11 de março de 2022

Aforismo II

Aforismo

II
Esse troço velho está confortavelmente instalado em Madri. Talvez seja para os desatentos pensarem: "é uma relíquia, uma obra de arte magnífica". Mas, para além disso, o que ela hoje pode nos dizer? Para os atentos em meio a uma vida saturada de telas, cores, realismos, com as mais belas e desejadas mentiras digitalmente aprimoradas e sacanamente sublimadas, quais os significados possíveis de Guernica?
Picasso em 1937 certamente desejou despertar algo em nós. Despertou e continua despertando. O impacto, o horror e o sentimento de que não havia (e ainda não há!) sentido algum na guerra. Fez isso somente com esses caracteres estáticos em branco e preto. Talvez o que ele intencionava despertar fosse também a humanidade. Mostrou a desgraçada guerra através do cubismo, para salvaguardar o sensível. Homens e mulheres daquela época entenderam? Não sei. Sei que hoje a guerra está em todas as suas cores. Sua explícita realidade está em todas nossas telas e o que a maioria dos homens e mulheres de nosso tempo sentem? Nada!!!
Intervenções armadas estavam entupindo os cinemas, o horror da guerra foi transformado em entretenimento (para crianças e adultos idiotas) e os mais diversos super heróis da Marvel ou DC Comics são quase mais reais que a fome que nos assola. A devastação brutal da guerra intermediada por humor e romance. Nossos sentidos foram entorpecidos com dezenas de ameaças de destruição do planeta e todos hoje temos o super poder da insensibilidade, a frieza burguesa é o fio condutor de nossas emoções. Nada nos assusta, em nosso imaginário o mundo quase acabou e foi salvo dezenas de vezes.... logo nada mais é capaz de nos assustar, afinal haverá um beijo ou uma piada no final.
Em minha última viagem, fui comprar um chapéu. Havia uma tapeçaria reproduzindo Guernica pendurada na parede. Meu Jesus Cristo, haviam ali mulheres sofrendo, casas incendiadas, crianças mortas, pela bagatela de 500 dinheiros. E diante de mim e do vendedor um pai pedindo comida. Houve alguns desses pais e mães pedintes em toda viagem. Quem os viu, ou quem se importou? Para mim é mais do que pornográfico, cenas impossivelmente degeneradas. Hajam chás para enfrentar e suportar a realidade. Mas voltando à tapeçaria em frente a loja de chapéu. Ali eu poderia dizer para as pessoas próximas, "cuidado, espere um pouco", ou gritasse: "não olhe isso, é uma arma contra sua frieza!!!" Mas se o fizesse me internariam novamente.
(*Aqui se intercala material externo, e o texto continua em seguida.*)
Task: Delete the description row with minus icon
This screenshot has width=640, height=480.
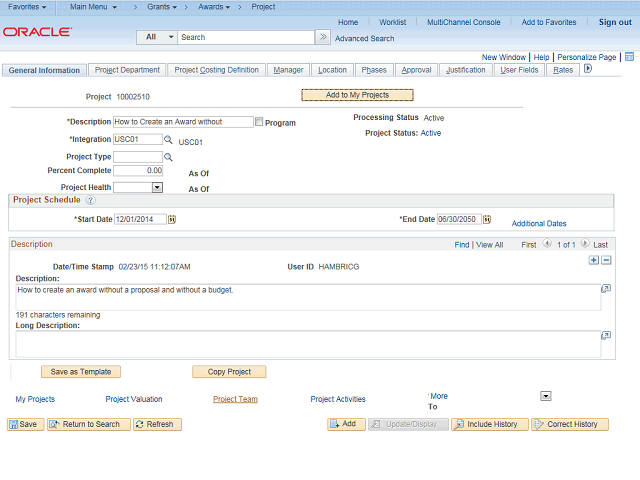Action: 606,260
Bem, no final das contas é exatamente isso o que os tiranos querem, que nos habituemos com a morte, sofrimento, miséria. Nada pude fazer, a não ser me silenciar, salvar minha pele e ceder um almoço que talvez tenha feito alguma diferença para o dia daquele pai pedinte. Assistencialismo, doação, nada disso é útil eu sei, eu sei que na verdade até atrapalha...
Todavia o que ainda me importa é tentar entender como manipulam todos. Há algo neles mais inteligente do em que nós, sem dúvidas. Nós que temos preguiça de pensar e de viver. Por sorte, e por acaso, talvez do nosso lado ainda esbarremos em quem gastando a vida seja capaz de entender aquele maldito quadro de Picasso, que aparecendo numa tapeçaria ainda é capaz de vez ou outra aborrecer alguém.
Eles podem ainda dominar e ser a nação, sem fronteiras, mais poderosa do mundo. Poderão conquistar corações e mentes, jogar seus exércitos ali, lá e acolá, poderão se impor pela força, mas nunca poderão se meter e ofuscar os pensamentos daqueles que entenderam Picasso.